I took a CFP course once. I got my life insurance license. I interviewed in the financial services field. I was well on my way to a life of using tools and charts and calculators to help people plan their financial futures.
But I wasn’t sleeping well. It wasn’t my calling. I knew the world didn’t need another financial planner (with all due respect to the thousands of fine financial planners who serve a genuine need to their grateful clients).
I knew what I was. I couldn’t deny it. I had been one for years. It was time to admit it.
I was…
A Financial Therapist.
Since no self-respecting therapist would ever call themselves a “shrink,” I figured I’d be “The Money Shrink.” I started a blog, I put it on my business cards. Then another expert pointed out that money “shrinking” was actually a very bad thing. Good point.
An old-fashioned therapist might have asked you to look at an inkblot and tell him what it represents to you. Does it look like a rabbit? A monster? Your genitals? I give a Money Rorschach test. I ask people to look at words like “investor,” “landlord,” “rich” or “millionaire” and tell me how they feel, to observe and rank their emotional reactions. Do they feel excitement? Overwhelm? Anger?
I remember two years ago reading David Bach’s “Smart Women Finish Rich” and being utterly shocked at a statistic. The average retired woman in the United States at that time was living on an income of just over $1300 a month. Thirteen Hundred Dollars! And that included her social security, which made up the bulk of the $1300! I remember in that moment thinking two things:
First, it’s just not enough!
And secondly, I wanted to do whatever I could do to help change those statistics. Here we are, in one of the richest times and places on planet earth (yes, even in this recession), and too many women are having to choose between heat, medicine, or food.
I come from a middle class family. We are not destitute. But even so, I worry about my father, who still works at 75 only partially because he enjoys it. Truth be told, he can’t afford to stop. I think of a woman I know, who was forced to move to a more affordable city in her late 70’s when her apartment rent soared due to appreciation and a remodel. I think of friends, single women in their sixties, who have credit card debt and no savings.
A little financial planning might have made a big difference in all of these cases.

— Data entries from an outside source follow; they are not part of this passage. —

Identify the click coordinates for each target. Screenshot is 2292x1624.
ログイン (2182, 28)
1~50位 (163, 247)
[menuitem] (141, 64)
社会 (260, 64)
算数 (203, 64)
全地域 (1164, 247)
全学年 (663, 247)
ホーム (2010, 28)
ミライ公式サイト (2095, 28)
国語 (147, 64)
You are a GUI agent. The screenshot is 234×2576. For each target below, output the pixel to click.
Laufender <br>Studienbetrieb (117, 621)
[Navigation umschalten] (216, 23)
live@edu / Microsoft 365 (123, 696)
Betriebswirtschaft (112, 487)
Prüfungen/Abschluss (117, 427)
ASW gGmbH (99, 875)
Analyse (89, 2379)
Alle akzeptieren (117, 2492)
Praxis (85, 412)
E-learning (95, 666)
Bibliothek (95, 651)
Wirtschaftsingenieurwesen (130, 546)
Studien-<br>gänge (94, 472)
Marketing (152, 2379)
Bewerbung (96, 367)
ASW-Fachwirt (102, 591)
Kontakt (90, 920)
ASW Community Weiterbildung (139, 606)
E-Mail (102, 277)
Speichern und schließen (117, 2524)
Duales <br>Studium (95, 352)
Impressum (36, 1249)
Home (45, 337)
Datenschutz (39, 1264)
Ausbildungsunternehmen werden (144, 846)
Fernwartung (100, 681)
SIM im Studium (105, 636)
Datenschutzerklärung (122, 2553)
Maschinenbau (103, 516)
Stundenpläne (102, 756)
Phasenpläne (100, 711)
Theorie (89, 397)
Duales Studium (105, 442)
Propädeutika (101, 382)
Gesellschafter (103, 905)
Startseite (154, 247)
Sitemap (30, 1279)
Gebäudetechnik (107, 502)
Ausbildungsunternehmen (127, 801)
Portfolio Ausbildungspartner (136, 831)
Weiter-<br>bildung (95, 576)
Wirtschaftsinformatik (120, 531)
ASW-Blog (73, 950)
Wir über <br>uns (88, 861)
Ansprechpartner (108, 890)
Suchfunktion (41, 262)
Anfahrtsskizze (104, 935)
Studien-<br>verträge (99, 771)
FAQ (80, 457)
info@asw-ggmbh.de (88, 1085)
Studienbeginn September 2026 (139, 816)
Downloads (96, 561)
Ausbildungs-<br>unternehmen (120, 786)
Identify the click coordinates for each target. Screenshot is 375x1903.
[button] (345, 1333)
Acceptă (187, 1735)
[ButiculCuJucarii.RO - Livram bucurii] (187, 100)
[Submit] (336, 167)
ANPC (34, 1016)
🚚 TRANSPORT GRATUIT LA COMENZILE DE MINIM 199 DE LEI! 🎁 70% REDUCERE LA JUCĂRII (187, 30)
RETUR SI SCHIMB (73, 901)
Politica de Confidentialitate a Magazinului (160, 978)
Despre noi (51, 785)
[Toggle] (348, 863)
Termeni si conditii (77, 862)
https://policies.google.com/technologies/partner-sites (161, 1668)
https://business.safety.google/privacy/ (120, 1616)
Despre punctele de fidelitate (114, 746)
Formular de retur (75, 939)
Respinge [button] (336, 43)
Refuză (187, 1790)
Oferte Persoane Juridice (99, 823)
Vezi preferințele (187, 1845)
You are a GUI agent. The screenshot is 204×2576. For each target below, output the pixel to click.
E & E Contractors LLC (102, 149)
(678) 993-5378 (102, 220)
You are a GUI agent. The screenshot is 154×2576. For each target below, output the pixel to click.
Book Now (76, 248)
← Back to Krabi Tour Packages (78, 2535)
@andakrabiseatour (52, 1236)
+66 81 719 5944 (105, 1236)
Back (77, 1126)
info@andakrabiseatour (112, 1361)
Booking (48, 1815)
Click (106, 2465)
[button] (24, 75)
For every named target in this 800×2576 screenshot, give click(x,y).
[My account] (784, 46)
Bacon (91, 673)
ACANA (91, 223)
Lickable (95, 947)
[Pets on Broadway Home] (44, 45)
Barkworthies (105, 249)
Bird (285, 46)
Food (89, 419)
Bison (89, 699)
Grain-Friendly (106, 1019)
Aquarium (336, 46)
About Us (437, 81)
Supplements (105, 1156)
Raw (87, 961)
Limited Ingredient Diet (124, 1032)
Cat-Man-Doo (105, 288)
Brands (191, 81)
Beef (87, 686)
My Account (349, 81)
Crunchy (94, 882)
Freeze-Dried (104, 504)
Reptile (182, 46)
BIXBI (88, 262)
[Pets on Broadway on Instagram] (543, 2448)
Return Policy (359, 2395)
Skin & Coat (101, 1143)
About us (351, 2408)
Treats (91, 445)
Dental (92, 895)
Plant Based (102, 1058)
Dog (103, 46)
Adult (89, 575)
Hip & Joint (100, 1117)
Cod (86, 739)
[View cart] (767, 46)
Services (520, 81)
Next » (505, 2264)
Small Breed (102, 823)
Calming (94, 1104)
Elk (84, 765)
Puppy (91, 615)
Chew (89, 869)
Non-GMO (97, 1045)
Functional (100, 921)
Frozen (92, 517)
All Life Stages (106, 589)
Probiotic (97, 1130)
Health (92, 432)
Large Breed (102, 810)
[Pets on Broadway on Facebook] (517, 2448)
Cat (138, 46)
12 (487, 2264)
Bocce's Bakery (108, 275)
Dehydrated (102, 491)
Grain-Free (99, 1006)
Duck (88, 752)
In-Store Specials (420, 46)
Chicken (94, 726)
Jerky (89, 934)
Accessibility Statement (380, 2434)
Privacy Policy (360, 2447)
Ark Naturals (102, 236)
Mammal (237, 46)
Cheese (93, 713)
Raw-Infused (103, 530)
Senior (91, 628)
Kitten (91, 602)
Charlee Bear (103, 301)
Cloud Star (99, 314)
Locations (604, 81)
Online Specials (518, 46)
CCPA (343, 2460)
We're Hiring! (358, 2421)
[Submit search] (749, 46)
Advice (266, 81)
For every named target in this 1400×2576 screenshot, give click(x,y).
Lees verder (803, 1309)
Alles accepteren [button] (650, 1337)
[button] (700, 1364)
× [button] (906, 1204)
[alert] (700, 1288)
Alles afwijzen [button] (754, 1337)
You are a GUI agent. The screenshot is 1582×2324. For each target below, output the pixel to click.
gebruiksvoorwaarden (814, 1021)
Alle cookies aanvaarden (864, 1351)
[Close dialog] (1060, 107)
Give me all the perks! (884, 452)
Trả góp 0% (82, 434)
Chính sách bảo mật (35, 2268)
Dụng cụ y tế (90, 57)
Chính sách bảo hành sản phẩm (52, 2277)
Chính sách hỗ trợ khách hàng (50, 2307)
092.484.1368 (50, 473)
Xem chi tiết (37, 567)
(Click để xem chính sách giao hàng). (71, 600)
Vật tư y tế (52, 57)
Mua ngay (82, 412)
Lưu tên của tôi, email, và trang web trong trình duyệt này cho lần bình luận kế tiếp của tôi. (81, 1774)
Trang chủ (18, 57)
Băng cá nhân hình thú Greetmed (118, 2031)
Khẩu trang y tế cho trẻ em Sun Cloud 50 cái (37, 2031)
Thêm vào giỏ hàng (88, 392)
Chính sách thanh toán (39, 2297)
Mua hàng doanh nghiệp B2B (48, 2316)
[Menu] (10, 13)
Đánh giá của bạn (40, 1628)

But as a “financial therapist,” I’m here to say that financial planning is only one piece of the puzzle.
The most powerful determinants of our financial results are our thoughts and feelings.
Ask any financial planner: if a potential client doesn’t believe they’ll ever have a net worth higher than their credit card balances, will they bother to even meet with a financial planner? Not likely. If they are frozen by fear, regret, and shame, would they even follow through with the financial planner’s advice? Probably not.
As Maxwell Maltz discovered, we rarely outperform our self-image.
Lottery winners end up broke again, and tycoons who lose it all are usually back on top in a short period of time.
T. Harv Ecker calls this phenomenon of predictable results the “financial thermostat.” What’s yours set at? This is what determines your financial results (and the behavior that leads to those results): Your own thoughts and feelings. The decisions we’ve made about ourselves. The judgments and assumptions we’ve adopted about wealthy people. The beliefs we’ve inherited about money since we were children. That’s why most of us need…
A little financial therapy.
Welcome to my blog.
Kate

Excellent description, Kate! I have such a clear image of who you are and what you do from this blog. What a timely service you offer. Thanks for putting yourself out there for all of us who are afraid to face our finances.
Cheers!
Suzanne Griscom
Editor, Writer, Wordsmith
Suzanne@wisewillow.org
Thank YOU, Suzanne, for pointing out the obvious… that money shrinking is not a good thing!